The reward given at each level isn’t necessarily obvious. After playing for a while, I paused the game to see if there was any information about this on the internet. Various gaming guide and FAQ authors have gone to the trouble of documenting the reward amounts. For example, the Grand Theft Auto: Vice City Vigilante Reward FAQ lists the reward for each level, as well as the cumulative reward, for every level up to level 1,000! Furthermore, it gives a formula of sorts for computing the reward amount for each level:

You take the level you are at, subtract one, multiply by 100, add 50 and add that to the previous level’s reward to compute the level you want.

(edited for clarity)

Stated mathematically, this is a recurrence relation where the reward for level n is given as follows:

$R_n = 100(n-1) + 50 + R_{n-1}$

This can be simplified a bit:

$R_n = 100n - 50 + R_{n-1}$

It’s pretty easy to see that each level k adds a reward of 100k – 50 dollars, so this can be expressed as a summation:

$R_n = \sum\limits_{k=1}^{n}(100k - 50)$

This is pretty easy to simplify to closed form:

\begin{aligned} \\ R_n &= \sum\limits_{k=1}^{n}(100k - 50) \\ &= 100 \sum\limits_{k=1}^{n} k - \sum\limits_{k=1}^{n} 50 \\ \end{aligned}

That first summation term is simply the sum of integers from 1 to n so it can be replaced with the well-known formula for that sum:

\begin{aligned} \\ R_n &= 100\frac{n(n+1)}{2} - 50n \\ &= 50n^2 \end{aligned}

OK, pretty simple. But this is just the reward for a given level n. What about the cumulative reward for having completed all levels 1 through n? Now this is a bit more interesting. Let’s define the cumulative reward for level n as follows:

\begin{aligned} \\ S_n &= \sum\limits_{k=1}^{n} 50k^2 \\ \end{aligned}

I don’t know how the guy made the table for levels up to 1,000. He might have used a spreadsheet, or he might have even played out all 1,000 levels and painstakingly kept track of the reward and cumulative reward at each level. (That would be entirely believable; gamers are nothing if not compulsive.) Looking at the “formula” he gave for computing the reward at each level, I’m quite certain he didn’t compute a closed form for the cumulative reward at each level. Clearly, it was important for me to figure that out.

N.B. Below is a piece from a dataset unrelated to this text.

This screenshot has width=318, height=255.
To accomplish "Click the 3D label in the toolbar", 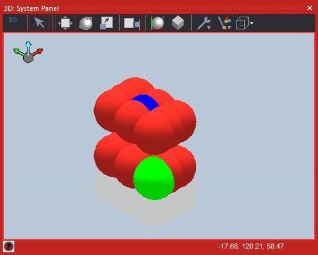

At this point I had forgotten the game and was busy filling up sheets of paper with equations.

Deriving a closed form for this should be simple, right? Just perturb the indexes:

\begin{aligned} \\ S_n &= \sum\limits_{k=1}^{n} 50k^2 \\ S_{n+1} &= \sum\limits_{k=1}^{n+1} 50k^2 \\ S_n + 50(n+1)^2 &= 50 + \sum\limits_{k=2}^{n+1}50k^2 \\ &= 50 + \sum\limits_{k=1}^{n}50(k+1)^2 \\ &= 50 + \sum\limits_{k=1}^{n}50(k^2 + 2k + 1) \\ &= 50 + \sum\limits_{k=1}^{n}50k^2 + \sum\limits_{k=1}^{n} 100k + \sum\limits_{k=1}^{n} 50 \\ &= 50 + S_n + 100 \sum\limits_{k=1}^{n} k + 50n \\ \end{aligned}

Oh crap. The $S_n$ terms just cancel out. That’s what we’re trying to solve for. I tried several different techniques but nothing I tried worked. I was stumped. Hunting around on the web didn’t give me any helpful ideas, either.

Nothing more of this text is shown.